A Note on Abbott Labs
Among the many questions raised by national injunctions is how they are related to the Administrative Procedure Act. A recent treatment of that question is by Ronald Levin. The case for the APA being understood as authorizing national injunctions in the 1940s is particularly weak. But the question becomes more complicated once agencies switched to general rule-making as the means of making policy, and once Abbott Labs accelerated the move to preenforcement review. It's worth noting, however, the current practice of easily available preenforcement review was not inevitable, even after Abbot Labs. Consider the following quotation–after Abbott Labs–in which Judge Leventhal seems to have thought that preenforcement review was still supposd to be a "rare situation":
Appellant has in this case brought an action in district court to review the error of the FTC—naturally, assailed as arbitrary and capricious action— in setting forth the scope of the cease and desist order. It is by now settled doctrine that a person may have relief in equity to avoid invalid official action where the risk of penalties, if he is remitted to defense of enforcement actions, is so coercive as to be a denial of due process. Ex parte Young, 209 U.S. 123 (1908). Equitable doctrine has been advanced with the presumptions of reviewability in the Admininstrative Procedure Act as to agency regulations or orders that have presently compulsive and coercive effects. Abbott Laboratories v. Gardner, 387 U.S. 136 (1967). The doctrine has been extended, with certain limitations, to an agency action that constitutes a general interpretation on the highest level, presenting a controversy fully ripe for review. National Automatic Laundry & Cleaning Council v. Schultz, 143 U.S.App.D.C. 274, 443 F.2d 689 (1971). The circumstances and equities presented by appellant are of an entirely different, and lesser, order of magnitude, and appellant makes no comparable case for judicial interposition.

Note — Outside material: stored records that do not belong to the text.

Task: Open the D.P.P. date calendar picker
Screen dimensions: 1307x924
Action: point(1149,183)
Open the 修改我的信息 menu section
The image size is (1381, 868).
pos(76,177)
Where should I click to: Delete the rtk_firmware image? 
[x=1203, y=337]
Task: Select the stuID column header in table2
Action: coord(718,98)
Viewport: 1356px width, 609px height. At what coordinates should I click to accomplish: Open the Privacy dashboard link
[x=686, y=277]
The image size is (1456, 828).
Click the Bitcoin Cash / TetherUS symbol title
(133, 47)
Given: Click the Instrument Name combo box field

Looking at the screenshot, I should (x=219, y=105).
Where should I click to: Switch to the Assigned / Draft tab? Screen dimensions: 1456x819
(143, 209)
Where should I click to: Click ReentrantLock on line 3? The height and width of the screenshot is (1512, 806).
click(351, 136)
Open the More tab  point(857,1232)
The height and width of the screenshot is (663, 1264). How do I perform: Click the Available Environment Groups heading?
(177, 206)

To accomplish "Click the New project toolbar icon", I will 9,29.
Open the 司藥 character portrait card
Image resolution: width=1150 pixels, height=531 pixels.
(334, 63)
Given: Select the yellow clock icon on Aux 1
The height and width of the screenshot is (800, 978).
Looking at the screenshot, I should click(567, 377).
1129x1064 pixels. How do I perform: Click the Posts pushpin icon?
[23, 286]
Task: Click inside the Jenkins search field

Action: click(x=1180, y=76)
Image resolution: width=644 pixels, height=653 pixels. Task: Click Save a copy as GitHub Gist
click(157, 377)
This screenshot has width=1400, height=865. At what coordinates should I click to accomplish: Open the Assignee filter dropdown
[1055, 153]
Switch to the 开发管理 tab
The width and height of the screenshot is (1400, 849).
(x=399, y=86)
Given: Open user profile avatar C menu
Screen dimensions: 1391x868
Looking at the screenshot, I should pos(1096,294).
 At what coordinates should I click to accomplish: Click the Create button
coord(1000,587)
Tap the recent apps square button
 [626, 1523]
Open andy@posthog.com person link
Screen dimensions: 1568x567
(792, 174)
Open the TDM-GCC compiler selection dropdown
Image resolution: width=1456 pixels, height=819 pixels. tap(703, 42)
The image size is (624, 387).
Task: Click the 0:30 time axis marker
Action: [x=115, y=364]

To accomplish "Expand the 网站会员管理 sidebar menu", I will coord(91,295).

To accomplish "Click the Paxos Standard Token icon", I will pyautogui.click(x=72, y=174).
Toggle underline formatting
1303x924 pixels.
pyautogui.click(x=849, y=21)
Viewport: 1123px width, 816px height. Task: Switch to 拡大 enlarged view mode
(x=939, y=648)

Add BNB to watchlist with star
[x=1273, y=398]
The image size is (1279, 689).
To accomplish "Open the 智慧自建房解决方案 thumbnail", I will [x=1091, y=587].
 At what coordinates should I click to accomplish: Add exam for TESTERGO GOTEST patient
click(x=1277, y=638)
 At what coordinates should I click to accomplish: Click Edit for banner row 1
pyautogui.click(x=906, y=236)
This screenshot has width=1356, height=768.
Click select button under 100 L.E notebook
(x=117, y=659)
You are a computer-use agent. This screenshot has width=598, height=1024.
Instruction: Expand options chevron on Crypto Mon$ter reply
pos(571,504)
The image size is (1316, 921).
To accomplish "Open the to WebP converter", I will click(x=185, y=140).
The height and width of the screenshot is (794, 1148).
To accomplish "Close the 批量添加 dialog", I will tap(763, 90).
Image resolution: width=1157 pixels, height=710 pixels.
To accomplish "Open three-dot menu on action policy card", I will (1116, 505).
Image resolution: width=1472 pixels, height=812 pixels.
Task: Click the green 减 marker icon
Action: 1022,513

If appellant's case does fall within the rare situation of one that calls for judicial interposition before any enforcement action is begun, he must obtain his relief from the Ninth Circuit whose mandate was entered on appellant's petition for review. That court has jurisdiction. Regal Knitwear v. NLRB, supra. It may be unlikely to give relief, but it is open. There is no jurisdiction in the District Court to give the relief sought.
Floersheim v. Engman, 494 F.2d 949, 954 (D.C. Cir. 1973) (emphasis added).
The careful reader of that quotation will also notice that Judge Leventhal describes the judicial response not as directed to the rule itself but rather as a means for the plaintiff to "avoid invalid official action." That jurisprudential question–whether judges operate on statutes and rules directly, or rather act to shield plaintiffs from the enforcement of those statutes and rules–is an underlying question in the debate over the national injunction.